Otro elemento que despertó odio, rencor e incomprensión en la intelectualidad judía de la época fue la acusación de probado colaboracionismo con los nazis por parte de dirigentes de las Judenrat, instituciones integradas por judíos "respetables" de ciudades importantes de Europa. En los guetos, en medio de privaciones espantosas y con la muerte rondando por el hambre y las enfermedades surgidas por el encierro forzado, las Judenrat disponían el control del lugar, de la policía, de la distribución de alimentos, de los almacenes de provisiones, de confeccionar las listas de aquellos que podían ser despachados a los campos de exterminio. Determinaron quién seguiría viviendo y quién iría camino a la muerte. Abusaron del poder. Salvaron sus pellejos temporariamente. Pero finalmente la Gestapo los hizo subir a ellos también, cuando ya no quedaba nadie, a los mismos trenes que tenían como destino Auschwitz o Treblinka. Rechazada, injuriada, todas las acusaciones de Arendt sobre la banalidad del funcionariado alemán y el colaboracionismo de muchos judíos con los nazis fueron ratificadas por historiadores, víctimas, testigos e investigadores. Entre ellos, Primo Levi, Zygmunt Bauman y Tzvetan Todorov.

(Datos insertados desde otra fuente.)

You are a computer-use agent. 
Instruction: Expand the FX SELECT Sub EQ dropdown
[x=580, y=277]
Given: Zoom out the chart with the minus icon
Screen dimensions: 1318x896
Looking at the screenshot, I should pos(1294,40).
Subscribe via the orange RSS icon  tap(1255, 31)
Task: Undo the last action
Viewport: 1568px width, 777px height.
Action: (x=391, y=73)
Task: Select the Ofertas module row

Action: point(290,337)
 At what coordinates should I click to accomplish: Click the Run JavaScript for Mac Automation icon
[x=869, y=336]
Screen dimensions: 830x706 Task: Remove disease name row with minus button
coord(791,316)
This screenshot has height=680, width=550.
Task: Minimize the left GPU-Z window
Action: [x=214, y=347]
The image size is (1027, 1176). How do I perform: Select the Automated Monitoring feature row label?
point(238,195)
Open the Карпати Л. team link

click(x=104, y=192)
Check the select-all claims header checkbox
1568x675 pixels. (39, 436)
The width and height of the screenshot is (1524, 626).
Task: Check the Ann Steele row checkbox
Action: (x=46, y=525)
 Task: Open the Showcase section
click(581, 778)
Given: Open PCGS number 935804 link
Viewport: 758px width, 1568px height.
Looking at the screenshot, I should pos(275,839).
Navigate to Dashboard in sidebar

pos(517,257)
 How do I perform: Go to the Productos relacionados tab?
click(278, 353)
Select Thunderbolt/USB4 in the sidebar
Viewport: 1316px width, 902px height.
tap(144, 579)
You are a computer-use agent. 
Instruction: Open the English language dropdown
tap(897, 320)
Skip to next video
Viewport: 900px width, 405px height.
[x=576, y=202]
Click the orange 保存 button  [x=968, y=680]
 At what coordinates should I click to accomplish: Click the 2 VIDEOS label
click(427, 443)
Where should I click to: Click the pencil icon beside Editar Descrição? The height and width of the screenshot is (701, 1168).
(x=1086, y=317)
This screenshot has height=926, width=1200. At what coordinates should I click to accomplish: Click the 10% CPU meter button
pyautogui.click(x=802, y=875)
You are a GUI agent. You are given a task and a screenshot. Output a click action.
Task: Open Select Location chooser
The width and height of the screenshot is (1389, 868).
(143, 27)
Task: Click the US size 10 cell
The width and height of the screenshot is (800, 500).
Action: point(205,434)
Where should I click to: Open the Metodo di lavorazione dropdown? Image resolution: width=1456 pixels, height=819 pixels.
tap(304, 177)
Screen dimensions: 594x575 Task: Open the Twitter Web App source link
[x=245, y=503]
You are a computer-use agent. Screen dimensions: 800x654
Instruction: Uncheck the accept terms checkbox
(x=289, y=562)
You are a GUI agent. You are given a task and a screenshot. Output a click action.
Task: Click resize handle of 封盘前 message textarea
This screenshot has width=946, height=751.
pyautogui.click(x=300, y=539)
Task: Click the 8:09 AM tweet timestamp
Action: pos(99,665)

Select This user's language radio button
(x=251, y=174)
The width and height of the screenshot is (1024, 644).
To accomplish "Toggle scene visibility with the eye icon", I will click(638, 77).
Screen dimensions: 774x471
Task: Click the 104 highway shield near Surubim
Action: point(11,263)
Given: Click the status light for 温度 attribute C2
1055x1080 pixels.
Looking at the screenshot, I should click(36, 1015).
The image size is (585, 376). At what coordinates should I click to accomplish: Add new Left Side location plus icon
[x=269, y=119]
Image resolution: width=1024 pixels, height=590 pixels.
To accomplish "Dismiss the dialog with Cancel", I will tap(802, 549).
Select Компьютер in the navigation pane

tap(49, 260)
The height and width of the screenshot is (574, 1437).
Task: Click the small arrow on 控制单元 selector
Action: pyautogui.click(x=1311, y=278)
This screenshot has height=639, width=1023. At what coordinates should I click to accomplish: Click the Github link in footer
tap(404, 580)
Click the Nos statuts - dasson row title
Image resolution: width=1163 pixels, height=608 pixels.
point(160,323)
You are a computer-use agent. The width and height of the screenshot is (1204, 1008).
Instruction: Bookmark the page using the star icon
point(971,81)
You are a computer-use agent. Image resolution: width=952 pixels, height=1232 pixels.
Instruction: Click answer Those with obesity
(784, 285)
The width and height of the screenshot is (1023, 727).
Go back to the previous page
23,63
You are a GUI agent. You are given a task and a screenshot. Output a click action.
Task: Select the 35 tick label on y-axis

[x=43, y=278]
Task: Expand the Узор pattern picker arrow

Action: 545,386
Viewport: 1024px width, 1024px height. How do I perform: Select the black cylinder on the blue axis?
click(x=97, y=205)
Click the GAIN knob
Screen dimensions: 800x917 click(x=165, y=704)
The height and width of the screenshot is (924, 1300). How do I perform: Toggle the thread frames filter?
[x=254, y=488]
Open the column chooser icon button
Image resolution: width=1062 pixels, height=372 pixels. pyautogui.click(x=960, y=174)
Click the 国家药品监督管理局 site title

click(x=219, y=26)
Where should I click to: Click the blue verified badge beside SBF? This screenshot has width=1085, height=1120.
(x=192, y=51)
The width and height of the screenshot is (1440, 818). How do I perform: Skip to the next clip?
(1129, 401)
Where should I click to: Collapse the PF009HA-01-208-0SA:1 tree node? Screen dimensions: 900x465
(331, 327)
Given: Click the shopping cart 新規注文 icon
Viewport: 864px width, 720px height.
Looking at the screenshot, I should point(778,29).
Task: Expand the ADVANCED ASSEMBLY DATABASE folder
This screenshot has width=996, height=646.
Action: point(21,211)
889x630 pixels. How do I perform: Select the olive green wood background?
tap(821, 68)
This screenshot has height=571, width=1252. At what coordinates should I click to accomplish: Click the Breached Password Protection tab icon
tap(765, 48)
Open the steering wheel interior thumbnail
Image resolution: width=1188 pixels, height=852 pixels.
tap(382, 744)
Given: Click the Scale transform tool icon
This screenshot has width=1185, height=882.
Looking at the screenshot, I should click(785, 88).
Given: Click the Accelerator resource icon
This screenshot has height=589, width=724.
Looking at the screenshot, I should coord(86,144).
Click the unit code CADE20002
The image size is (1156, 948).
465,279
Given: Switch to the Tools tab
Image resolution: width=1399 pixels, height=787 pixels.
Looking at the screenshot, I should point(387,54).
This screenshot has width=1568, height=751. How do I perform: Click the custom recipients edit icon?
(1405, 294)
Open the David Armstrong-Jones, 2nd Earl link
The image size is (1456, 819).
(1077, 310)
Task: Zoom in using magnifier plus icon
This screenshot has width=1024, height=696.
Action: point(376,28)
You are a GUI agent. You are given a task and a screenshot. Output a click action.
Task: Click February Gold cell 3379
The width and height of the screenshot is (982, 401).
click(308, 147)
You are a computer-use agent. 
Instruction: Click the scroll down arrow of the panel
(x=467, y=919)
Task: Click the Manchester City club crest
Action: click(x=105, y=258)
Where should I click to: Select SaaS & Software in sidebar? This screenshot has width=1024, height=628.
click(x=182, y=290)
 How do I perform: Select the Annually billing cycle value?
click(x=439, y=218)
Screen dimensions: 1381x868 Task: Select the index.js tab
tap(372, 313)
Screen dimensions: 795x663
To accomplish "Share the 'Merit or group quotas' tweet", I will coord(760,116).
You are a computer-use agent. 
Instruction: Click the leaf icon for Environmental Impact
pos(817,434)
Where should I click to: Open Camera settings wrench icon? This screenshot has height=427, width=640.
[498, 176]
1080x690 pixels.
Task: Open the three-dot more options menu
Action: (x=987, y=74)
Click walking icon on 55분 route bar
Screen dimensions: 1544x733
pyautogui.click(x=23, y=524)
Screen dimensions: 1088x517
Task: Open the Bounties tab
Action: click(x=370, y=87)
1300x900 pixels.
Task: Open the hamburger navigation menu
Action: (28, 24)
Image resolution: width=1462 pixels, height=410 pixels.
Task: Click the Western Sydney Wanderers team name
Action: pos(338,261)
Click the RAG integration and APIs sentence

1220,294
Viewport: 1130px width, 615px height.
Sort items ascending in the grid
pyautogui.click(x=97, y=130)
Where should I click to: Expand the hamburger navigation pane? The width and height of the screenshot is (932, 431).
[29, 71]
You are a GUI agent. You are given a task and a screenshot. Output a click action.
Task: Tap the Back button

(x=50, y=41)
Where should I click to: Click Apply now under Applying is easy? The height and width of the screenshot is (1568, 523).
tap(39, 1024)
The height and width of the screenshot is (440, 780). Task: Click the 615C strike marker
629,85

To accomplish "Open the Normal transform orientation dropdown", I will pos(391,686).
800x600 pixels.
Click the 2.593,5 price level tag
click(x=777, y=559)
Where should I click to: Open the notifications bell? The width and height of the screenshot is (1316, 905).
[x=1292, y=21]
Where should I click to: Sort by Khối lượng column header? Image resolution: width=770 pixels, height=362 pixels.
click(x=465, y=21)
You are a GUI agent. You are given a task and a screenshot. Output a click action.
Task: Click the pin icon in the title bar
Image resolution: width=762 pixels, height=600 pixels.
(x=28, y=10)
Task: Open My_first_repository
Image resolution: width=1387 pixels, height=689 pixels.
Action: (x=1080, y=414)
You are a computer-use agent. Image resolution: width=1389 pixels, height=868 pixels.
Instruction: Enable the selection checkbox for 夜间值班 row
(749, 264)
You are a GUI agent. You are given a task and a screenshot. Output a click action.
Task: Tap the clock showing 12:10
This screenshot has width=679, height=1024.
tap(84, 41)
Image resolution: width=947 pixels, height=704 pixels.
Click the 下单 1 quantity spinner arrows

Muchos nazis lograron mezclarse con la población en la Argentina, algunos en regiones de lagos y montañas que les recordaban a su país natal. Otros entraron a cara descubierta, como los científicos y pilotos de prueba en la primera presidencia de Perón. Pero no fue la Argentina el único refugio. También ingresaron masivamente en Estados Unidos, en Canadá, en Inglaterra. En la segunda mitad de los años cuarenta, esos países necesitaban con urgencia especialistas técnicos en distintas disciplinas. Occidente se preparaba para la Guerra Fría y los ex nazis disponían de información específica sobre el espionaje y las posibilidades bélicas de los soviéticos.
Toda la hipocresía del mundo de pronto quedaba en evidencia.